Agitators 17 and 18 are rotated by motors 31 and 32 which are suitably coupled to the agitator shafts 19. A control box 33 is electrically connected to the motors, and typically will have manual and automatic start-stop switches M and A, a timer T to control the total length of time of a blending operation, timers F and R to control the length of time of forward rotation and reverse rotation in a cycle of operation, and a discharge switch D.
Merely by way of illustration, a blender with a 2,000 pound capacity will have a tub with a length of 72 inches, a width of 46.5 inches and a height of 36 inches. The ribbons 21 will both be wound as right hand spirals, with a diameter of 23 inches and a pitch of 21 inches. The agitator will typically be driven at about 45 rpm., but the speed may vary therefrom depending on the nature of the product being blended.

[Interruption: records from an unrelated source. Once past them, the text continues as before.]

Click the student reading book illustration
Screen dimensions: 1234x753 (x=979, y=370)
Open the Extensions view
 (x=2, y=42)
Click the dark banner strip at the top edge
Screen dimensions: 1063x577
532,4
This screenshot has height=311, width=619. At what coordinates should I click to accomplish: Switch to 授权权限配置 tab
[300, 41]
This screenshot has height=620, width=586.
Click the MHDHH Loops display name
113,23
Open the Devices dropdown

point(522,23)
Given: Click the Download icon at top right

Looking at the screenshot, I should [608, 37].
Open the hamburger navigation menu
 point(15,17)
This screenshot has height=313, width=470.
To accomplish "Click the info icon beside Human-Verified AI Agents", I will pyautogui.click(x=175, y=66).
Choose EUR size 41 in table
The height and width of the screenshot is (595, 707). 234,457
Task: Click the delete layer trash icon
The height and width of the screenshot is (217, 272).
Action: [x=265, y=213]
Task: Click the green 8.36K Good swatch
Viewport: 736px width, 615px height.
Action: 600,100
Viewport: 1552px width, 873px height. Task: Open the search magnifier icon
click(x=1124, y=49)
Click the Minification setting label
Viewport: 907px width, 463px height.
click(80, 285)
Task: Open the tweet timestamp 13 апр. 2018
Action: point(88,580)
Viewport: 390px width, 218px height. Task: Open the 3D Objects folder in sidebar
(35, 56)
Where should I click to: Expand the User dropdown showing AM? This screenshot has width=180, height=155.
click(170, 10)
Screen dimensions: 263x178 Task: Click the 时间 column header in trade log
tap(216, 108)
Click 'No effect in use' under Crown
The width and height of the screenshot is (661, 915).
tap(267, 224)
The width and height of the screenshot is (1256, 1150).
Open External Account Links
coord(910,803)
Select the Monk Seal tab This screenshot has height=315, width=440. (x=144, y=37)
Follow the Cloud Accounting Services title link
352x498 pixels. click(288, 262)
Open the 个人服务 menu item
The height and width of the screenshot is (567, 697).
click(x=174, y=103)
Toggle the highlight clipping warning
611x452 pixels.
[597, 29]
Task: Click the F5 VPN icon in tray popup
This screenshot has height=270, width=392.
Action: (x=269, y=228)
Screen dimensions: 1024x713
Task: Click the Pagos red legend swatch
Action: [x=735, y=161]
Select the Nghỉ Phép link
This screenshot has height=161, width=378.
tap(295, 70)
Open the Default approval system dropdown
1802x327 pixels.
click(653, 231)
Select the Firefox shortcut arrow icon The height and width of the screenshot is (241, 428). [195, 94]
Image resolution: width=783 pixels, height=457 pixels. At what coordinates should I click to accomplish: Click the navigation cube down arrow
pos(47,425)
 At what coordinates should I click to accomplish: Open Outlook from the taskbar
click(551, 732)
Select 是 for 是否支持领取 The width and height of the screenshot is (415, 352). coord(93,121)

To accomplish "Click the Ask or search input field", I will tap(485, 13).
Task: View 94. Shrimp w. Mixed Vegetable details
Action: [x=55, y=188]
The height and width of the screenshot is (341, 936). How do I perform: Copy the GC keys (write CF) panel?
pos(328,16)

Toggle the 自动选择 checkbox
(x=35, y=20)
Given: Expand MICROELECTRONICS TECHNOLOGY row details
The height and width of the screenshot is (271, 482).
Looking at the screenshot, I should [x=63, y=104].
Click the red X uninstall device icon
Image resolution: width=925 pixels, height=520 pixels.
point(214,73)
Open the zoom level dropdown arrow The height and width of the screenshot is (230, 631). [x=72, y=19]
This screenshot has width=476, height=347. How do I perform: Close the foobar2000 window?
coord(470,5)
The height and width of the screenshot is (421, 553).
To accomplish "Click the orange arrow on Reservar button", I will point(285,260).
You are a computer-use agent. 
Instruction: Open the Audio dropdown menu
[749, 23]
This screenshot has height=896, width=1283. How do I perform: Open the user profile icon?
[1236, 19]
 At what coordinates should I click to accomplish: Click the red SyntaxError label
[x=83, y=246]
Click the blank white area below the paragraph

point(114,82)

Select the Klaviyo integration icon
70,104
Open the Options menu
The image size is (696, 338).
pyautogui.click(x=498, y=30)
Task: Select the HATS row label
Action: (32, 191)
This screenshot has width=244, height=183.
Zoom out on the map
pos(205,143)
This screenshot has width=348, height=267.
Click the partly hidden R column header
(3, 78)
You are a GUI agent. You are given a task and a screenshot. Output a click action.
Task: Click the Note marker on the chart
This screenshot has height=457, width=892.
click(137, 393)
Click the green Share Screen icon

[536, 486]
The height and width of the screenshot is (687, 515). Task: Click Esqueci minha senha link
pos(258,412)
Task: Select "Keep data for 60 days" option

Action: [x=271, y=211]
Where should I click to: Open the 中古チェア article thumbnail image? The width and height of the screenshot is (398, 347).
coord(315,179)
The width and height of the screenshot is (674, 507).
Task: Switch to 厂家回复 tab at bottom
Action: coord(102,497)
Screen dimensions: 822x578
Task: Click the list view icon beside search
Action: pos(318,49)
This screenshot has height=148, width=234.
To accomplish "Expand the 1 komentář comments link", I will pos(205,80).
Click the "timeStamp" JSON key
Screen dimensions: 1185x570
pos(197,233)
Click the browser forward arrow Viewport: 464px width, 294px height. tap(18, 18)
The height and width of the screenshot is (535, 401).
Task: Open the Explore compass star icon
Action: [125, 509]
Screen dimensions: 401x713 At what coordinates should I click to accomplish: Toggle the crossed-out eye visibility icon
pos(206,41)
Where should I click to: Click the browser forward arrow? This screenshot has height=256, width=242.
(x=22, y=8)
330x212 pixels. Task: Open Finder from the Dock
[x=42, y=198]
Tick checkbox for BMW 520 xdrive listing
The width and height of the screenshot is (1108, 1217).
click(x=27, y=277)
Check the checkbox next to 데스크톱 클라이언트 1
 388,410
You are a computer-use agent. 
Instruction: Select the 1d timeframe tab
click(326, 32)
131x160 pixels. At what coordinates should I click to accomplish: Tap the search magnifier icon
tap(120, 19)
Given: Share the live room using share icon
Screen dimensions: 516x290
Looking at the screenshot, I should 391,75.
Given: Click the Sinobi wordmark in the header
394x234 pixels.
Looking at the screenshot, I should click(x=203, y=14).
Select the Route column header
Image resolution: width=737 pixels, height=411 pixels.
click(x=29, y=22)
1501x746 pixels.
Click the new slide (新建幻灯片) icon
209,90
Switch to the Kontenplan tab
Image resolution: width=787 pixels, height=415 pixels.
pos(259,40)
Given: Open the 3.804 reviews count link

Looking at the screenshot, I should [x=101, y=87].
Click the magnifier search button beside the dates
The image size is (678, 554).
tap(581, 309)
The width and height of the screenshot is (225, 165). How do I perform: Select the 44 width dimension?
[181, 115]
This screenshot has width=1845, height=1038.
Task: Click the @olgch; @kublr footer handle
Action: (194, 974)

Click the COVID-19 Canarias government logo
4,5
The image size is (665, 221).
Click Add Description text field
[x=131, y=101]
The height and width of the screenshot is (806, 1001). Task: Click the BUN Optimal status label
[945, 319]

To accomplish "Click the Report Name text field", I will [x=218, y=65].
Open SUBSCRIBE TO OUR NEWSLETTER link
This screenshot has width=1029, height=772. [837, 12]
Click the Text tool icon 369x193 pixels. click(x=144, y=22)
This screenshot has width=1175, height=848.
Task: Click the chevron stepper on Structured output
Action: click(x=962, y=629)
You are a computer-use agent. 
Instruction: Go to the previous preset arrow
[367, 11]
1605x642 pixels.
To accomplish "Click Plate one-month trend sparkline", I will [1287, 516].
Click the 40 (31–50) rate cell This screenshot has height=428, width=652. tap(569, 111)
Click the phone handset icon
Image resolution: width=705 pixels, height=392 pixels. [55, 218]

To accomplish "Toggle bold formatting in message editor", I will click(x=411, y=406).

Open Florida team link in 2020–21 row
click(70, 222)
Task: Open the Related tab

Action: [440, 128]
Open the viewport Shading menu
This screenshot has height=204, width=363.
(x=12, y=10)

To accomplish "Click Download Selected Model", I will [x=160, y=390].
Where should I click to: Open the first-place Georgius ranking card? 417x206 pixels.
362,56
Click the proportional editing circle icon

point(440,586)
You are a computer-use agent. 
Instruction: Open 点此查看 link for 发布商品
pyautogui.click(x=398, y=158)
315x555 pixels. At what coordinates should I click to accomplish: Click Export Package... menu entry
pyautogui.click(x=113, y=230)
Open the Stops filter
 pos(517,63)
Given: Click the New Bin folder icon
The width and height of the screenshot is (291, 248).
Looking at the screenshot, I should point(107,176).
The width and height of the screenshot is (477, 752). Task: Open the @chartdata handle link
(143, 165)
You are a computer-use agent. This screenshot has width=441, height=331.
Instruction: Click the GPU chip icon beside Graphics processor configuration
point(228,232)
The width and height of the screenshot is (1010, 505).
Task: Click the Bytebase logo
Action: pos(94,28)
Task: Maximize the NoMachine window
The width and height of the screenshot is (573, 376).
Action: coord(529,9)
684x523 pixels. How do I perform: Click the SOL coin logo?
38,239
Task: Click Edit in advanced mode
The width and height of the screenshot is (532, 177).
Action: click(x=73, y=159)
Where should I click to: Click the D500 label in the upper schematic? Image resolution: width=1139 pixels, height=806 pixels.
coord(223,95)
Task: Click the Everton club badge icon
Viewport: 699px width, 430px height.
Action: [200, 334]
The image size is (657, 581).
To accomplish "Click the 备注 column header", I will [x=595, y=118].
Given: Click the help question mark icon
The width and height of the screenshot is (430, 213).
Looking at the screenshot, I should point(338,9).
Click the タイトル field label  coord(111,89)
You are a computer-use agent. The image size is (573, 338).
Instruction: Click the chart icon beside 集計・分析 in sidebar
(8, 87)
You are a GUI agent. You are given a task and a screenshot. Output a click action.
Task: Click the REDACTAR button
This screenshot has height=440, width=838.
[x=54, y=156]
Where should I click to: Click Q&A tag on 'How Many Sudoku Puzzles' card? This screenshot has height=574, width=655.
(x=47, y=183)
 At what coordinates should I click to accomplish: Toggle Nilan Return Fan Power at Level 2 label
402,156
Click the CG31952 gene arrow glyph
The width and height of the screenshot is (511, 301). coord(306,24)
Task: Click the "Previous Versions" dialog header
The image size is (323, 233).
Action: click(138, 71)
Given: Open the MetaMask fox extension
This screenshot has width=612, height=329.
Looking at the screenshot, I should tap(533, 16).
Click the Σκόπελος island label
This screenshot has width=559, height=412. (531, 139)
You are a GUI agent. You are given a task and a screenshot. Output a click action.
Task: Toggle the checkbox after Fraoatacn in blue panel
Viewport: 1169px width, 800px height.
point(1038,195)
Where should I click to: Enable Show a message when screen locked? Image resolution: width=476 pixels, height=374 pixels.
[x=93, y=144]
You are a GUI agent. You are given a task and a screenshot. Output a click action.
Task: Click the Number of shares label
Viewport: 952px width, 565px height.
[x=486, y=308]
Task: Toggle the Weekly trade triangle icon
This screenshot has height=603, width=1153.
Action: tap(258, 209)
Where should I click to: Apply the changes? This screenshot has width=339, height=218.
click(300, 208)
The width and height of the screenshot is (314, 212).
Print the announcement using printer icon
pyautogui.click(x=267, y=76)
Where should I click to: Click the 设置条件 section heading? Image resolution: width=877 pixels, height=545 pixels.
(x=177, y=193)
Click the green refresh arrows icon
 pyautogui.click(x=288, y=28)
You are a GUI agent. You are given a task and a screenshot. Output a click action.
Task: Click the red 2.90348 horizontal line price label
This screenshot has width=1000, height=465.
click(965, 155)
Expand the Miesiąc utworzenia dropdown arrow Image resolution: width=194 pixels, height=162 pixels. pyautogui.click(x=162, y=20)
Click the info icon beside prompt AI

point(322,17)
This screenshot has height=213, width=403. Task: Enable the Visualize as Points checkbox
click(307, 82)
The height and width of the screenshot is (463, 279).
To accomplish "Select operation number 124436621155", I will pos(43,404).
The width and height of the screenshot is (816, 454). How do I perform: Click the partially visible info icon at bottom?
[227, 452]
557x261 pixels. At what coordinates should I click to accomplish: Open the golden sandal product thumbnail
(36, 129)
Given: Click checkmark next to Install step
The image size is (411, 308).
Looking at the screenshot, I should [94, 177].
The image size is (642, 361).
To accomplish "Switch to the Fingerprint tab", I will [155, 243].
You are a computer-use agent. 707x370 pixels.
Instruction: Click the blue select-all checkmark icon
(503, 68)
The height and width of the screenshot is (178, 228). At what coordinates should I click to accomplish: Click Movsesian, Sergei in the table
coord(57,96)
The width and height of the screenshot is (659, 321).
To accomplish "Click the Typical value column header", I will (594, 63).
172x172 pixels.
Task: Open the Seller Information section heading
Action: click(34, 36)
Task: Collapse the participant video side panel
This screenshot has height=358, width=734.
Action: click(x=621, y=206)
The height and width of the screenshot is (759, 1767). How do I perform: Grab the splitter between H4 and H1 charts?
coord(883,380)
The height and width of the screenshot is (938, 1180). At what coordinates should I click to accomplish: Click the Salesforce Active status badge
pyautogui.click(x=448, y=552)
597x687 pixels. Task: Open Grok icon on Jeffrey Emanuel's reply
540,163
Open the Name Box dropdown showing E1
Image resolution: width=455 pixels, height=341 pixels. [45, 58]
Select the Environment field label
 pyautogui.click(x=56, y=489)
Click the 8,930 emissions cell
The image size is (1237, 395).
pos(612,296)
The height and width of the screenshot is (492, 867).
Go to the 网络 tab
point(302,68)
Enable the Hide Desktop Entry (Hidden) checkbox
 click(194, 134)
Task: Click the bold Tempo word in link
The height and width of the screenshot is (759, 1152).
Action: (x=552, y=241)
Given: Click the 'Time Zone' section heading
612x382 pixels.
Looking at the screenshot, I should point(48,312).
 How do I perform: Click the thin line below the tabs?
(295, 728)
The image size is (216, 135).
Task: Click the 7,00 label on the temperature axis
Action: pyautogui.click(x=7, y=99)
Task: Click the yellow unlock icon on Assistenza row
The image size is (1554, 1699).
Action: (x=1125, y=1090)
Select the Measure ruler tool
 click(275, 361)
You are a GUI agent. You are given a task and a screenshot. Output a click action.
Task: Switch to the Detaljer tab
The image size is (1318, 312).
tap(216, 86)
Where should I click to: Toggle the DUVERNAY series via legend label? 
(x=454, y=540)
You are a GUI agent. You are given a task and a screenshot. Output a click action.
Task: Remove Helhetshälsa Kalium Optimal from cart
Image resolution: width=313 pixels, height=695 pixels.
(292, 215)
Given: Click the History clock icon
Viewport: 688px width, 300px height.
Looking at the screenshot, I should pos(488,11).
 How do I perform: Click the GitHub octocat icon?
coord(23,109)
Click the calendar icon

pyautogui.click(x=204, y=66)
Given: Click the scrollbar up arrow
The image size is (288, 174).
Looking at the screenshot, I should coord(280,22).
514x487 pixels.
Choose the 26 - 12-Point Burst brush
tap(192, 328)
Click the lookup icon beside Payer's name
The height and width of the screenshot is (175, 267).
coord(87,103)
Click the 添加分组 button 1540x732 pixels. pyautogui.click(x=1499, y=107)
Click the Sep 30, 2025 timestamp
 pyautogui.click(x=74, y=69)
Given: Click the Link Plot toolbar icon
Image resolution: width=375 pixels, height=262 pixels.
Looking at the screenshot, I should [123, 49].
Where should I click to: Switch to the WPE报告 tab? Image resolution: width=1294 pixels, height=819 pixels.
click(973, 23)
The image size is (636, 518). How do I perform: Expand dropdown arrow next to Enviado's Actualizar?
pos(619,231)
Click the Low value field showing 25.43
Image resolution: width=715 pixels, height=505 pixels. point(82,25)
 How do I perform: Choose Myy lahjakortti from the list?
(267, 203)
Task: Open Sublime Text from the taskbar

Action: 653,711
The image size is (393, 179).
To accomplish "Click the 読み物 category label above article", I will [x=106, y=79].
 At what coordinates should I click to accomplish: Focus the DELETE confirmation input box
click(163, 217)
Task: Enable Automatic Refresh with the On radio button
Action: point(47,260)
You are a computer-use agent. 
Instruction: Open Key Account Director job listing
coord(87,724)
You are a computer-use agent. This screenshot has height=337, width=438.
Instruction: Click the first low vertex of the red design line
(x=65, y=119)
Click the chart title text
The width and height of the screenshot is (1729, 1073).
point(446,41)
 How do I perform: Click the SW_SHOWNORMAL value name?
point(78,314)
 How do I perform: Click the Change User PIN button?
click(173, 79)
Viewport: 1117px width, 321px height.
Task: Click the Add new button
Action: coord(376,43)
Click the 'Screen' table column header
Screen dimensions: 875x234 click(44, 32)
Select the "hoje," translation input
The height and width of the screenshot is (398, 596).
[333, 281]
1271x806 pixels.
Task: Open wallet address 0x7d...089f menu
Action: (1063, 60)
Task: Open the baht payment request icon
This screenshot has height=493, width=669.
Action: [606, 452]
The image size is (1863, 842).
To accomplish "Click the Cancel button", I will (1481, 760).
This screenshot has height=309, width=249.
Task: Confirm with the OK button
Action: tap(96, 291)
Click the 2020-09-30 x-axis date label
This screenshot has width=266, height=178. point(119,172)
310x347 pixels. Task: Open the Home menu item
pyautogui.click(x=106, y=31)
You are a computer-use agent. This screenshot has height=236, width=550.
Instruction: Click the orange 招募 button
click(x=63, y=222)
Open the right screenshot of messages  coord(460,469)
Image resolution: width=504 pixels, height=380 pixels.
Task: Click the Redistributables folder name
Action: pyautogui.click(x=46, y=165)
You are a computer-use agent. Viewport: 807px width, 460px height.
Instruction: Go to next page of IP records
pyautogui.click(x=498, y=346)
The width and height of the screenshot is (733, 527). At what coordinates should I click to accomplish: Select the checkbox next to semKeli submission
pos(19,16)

In operation, the ingredients to be blended will be put into the tub, typically up to a level just above the tops of the agitator ribbons 21. The cover 26 is closed, and the automatic mode start switch A is actuated. This starts motors 31 and 32 to drive the agitator shaft 19 in opposite directions. When the shafts 19 are rotated in the directions indicated in FIGS. 1 and 2, the ribbon 21 of agitation 17 will urge the product to move in a direction away from the discharge end 14, while the agitator 18 will urge the product towards the discharge end 14, as indicated by the large, flow direction arrows in FIG. 1. The counter rotating agitators fold the products to the center of the tub, and along the length thereof, to cause the products in each trough to mix with the other.
If the agitators 17 and 28 were to be continuously driven in these directions, as in prior art blenders, the product would be forced into the corners 36 and 37 of the tub and the particulate would build up in those corners. These particulates must be lifted up from one trough 23 and over cusp 24 to the other trough 23. Most of the particulates at these points tend to follow the individual agitators and roll back into the corners rather than be pushed across to the trough on the other side of the tub. Eventually the products are transferred to the other side but are mechanically broken up in the process.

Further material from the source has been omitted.